A surprisingly entertaining look at the breakup of Ma Bell, and an almost perfect case study of modern deregulation.
Most deregulatory tales are told by political scientists or economists, and they tend to focus on the cost structures of different businesses or capitalization rates, but Steve Coll tells the story as only a dedicated journalist could. With over a hundred interviews with the most important players, he manages to convey the chaos, miscommunication, and legerdemain inherent in the sprawling battles between so many giant enterprises. And the AT&T breakup involved more giant enterprises than most. There was the FCC, the Antitrust Division of the Justice Department, Congress, state regulators, MCI, and early computer companies, for example, besides the numerous divisions of AT&T itself, then the largest corporation on the planet. Many groups and subsets within groups had their own plans, ones that often competed with the larger organizations of which they were putatively a part. Coll shows the ramifications of this internecine political and judicial competition.

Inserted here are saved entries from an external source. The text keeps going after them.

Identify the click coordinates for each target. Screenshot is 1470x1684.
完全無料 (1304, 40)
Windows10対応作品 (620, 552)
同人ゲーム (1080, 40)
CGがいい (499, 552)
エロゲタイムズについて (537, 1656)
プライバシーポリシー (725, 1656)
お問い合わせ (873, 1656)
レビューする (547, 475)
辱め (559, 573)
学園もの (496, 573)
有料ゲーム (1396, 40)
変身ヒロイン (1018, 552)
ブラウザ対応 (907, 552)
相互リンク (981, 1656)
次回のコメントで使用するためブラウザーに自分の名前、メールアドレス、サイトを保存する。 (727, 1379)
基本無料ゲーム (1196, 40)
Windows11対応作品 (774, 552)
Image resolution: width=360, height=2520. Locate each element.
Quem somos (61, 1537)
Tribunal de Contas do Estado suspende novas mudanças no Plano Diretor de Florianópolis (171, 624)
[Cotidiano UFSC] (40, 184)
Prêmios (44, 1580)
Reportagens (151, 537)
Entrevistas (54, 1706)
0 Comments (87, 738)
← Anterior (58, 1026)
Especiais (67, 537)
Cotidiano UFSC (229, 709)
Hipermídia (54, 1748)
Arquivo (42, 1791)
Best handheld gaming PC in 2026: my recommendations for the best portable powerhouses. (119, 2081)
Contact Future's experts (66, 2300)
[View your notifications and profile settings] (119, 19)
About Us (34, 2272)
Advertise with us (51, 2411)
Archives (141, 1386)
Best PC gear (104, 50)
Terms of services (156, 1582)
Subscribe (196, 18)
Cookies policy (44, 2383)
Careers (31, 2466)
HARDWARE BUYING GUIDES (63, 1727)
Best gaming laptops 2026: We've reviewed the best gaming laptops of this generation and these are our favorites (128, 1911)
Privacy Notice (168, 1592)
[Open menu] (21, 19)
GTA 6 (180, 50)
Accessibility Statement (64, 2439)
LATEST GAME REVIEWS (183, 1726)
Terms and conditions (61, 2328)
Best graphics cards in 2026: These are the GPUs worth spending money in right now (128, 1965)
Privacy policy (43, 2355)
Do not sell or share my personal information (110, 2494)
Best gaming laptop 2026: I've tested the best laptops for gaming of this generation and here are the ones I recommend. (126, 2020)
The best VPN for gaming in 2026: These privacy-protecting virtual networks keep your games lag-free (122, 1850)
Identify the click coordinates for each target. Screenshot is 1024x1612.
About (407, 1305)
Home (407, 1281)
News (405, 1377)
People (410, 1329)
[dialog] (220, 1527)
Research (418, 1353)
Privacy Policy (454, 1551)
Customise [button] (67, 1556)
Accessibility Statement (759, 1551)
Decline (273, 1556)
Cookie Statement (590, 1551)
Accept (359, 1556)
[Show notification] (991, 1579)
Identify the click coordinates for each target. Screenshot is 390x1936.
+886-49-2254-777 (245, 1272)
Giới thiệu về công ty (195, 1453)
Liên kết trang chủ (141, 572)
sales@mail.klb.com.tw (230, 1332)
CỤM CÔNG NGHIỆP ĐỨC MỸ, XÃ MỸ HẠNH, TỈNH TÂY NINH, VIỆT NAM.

Bill McGowan, the gung-ho leader of MCI, provides the spark. His attempt to set up a private-line microwave telephone service for business customers between Chicago and St. Louis provokes AT&T into an apoplectic fit, yet Bernie Strassbourg and some FCC civil servants at the Common Carrier Bureau approve the line in 1969 in the wake of congressional accusations that the FCC had been mollycoddling AT&T. Soon the floodgates open. Strassbourg, incensed at an off-hand comment by AT&T chief John DeButts in response to the Chicago move, sneaks a letter of approval past the FCC commissioners that expands MCI's opportunities, and then McGowan himself sneaks another approval letter past the befuddled commissioners, further expanding their services until they're allowed to offer almost everything that AT&T is. Meanwhile, some young antitrust lawyers under Philip Verveer in the Justice Department, often former campus radicals and Nader acolytes, take advantage of the post-Watergate chaos to start an antitrust suit against the world's biggest company, piggybacking on MCI's simultaneous suit. In the 1980s, these young leftists make a surprising team with a few deregulatory Reaganites, and finally manage to force the company to the table in 1982.
As indicated here, the book is complicated, and far too many characters and stories are explained once only to never be heard from again, but for an inside look at how we got to our modern telecommunications era, this book is a must.